New Delhi: Nine companies have bid for the mandate to become pension fund managers under the private sector National Pension System—one short of the 10 the sector regulator wanted to select, said people familiar with the development.
The Pension Fund Regulatory and Development Authority (PFRDA) selects the fund managers based on the cost they quote to manage the NPS.
On 17 September, PFRDA invited fresh bids for managing funds of the private sector NPS and 17th October was the last date for submission of proposals. Senior officials of existing pension fund management companies said on condition of anonymity that only nine companies had applied.

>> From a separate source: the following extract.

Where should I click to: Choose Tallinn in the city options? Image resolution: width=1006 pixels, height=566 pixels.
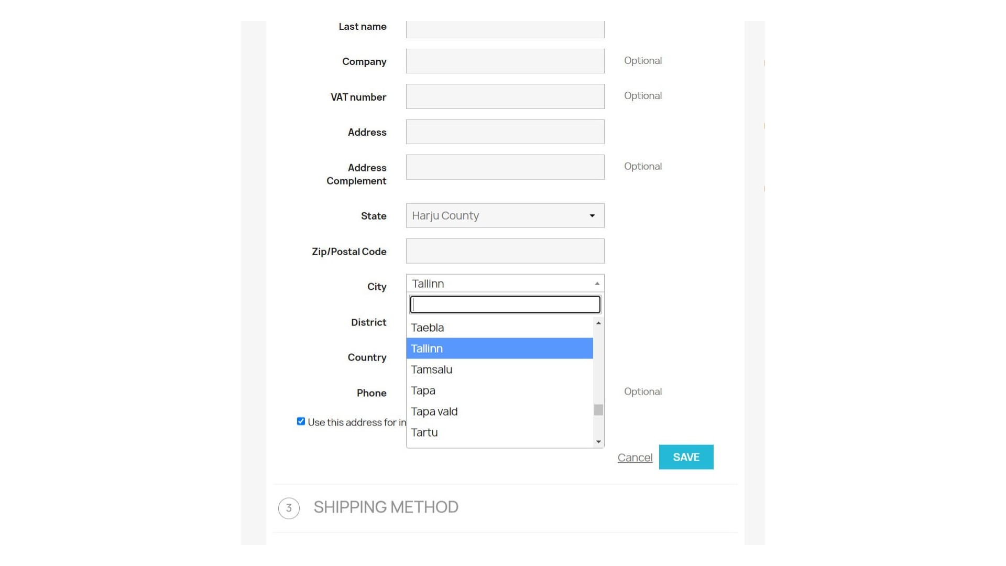tap(499, 349)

PFRDA officials declined to comment.
Currently the private sector NPS has eight pension fund managers namely HDFC Pension Management Co. Ltd, ICICI Prudential Pension Fund Management Co. Ltd, Kotak Mahindra Pension Fund Ltd, LIC Pension Fund Ltd, Reliance Capital Pension Fund Ltd, SBI Pension Funds Pvt. Ltd, UTI Retirement Solutions Ltd and Birla Sun Life Pension Management Ltd. Birla Sun Life has not yet begun its business. All of these companies have bid for the PFM licence again, according to the officials
Mint spoke to.
The ninth is DSP BlackRock Investment Managers Pvt. Ltd. If selected, this will not be the first time the company will manage pension funds of the NPS. It got its licence as a pension fund manager in 2012 when PFRDA did away with the auction process and allowed eligible companies to set up pension fund management houses. At that time the regulator capped the fund management fee at 0.25%. But two years later in 2014, PFRDA decided to reintroduce the auction process and called for fresh bids. The lowest pension fund management cost was fixed at 0.01% and judging the fee to be low DSP Blackrock pulled out of the race.

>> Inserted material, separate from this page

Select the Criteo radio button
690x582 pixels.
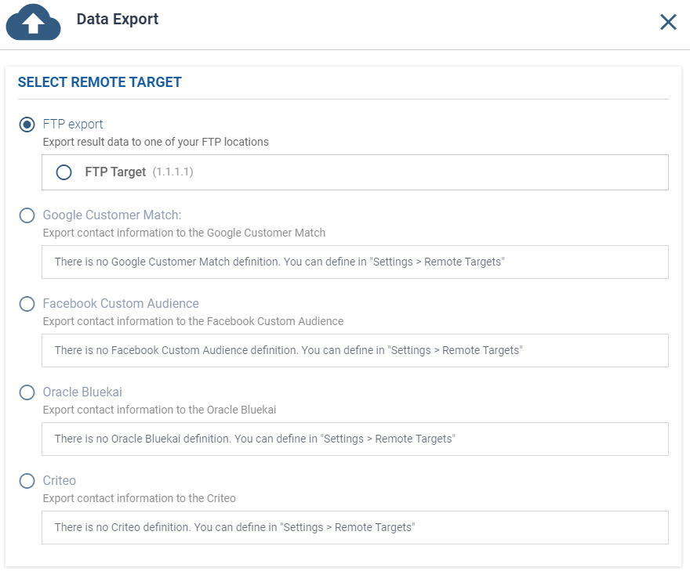(27, 481)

“We have seen a lot of growth oriented thinking at the PFRDA. We see this trend continuing and want to be part of it. NPS is a good product that should touch the lives of many people in the country. Since we are a prominent company in the financial sector, it makes sense to be in the space, though it may not be remunerative,” said Hemendra Kothari, non-executive chairman, DSP BlackRock Investment Managers Pvt. Ltd.
What has also changed since the last auction is the structure of auction. This time, instead of racing to the bottom, PFRDA has capped the fund management fee to 0.1% or 10 basis points. So PFMs can bid within this cap. Bidders will be ranked based on their fund management cost bids and the ones that make it to the bottom 10 will be considered as PFMs. These PFMs will be allowed to operate at the bid price. So unlike the current system where the fund management cost is a flat 0.01% across all the seven PFMs, the new PFMs will charge a different fund management fee up to a maximum of 0.1%.
The financial bid opening—in which the companies will bid on the basis of fund management cost—which was originally scheduled for 7 November has been postponed till 30 November and the final number of bidders will be confirmed only then.